Assessing strategies for improved superfamily recognition

There are more than 200 completed genomes and over 1 million nonredundant sequences in public repositories. Although the structural data are more sparse (∼13,000 nonredundant structures solved to date), several powerful sequence‐based methodologies now allow these structures to be mapped onto related regions in a significant proportion of genome sequences. We review a number of publicly available strategies for providing structural annotations for genome sequences, and we describe the protocol adopted to provide CATH structural annotations for completed genomes. In particular, we assess the performance of several sequence‐based protocols employing Hidden Markov model (HMM) technologies for superfamily recognition, including a new approach (SAMOSA [ s equence a ugmented m odels o f s tructure a lignments]) that exploits multiple structural alignments from the CATH domain structure database when building the models. Using a data set of remote homologs detected by structure comparison and manually validated in CATH, a single‐seed HMM library was able to recognize 76% of the data set. Including the SAMOSA models in the HMM library showed little gain in homolog recognition, although a slight improvement in alignment quality was observed for very remote homologs.
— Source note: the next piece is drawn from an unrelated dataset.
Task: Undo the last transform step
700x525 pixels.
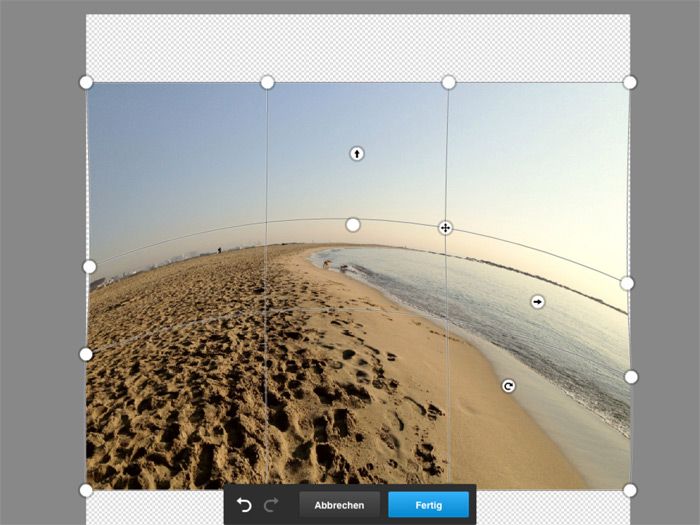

However, using an expanded 1D‐HMM library, CATH‐ISL increased the coverage to 86%. The single‐seed HMM library has been used to annotate the protein sequences of 120 genomes from all three major kingdoms, allowing up to 70% of the genes or partial genes to be assigned to CATH superfamilies. It has also been used to recruit sequences from Swiss‐Prot and TrEMBL into CATH domain superfamilies, expanding the CATH database eightfold.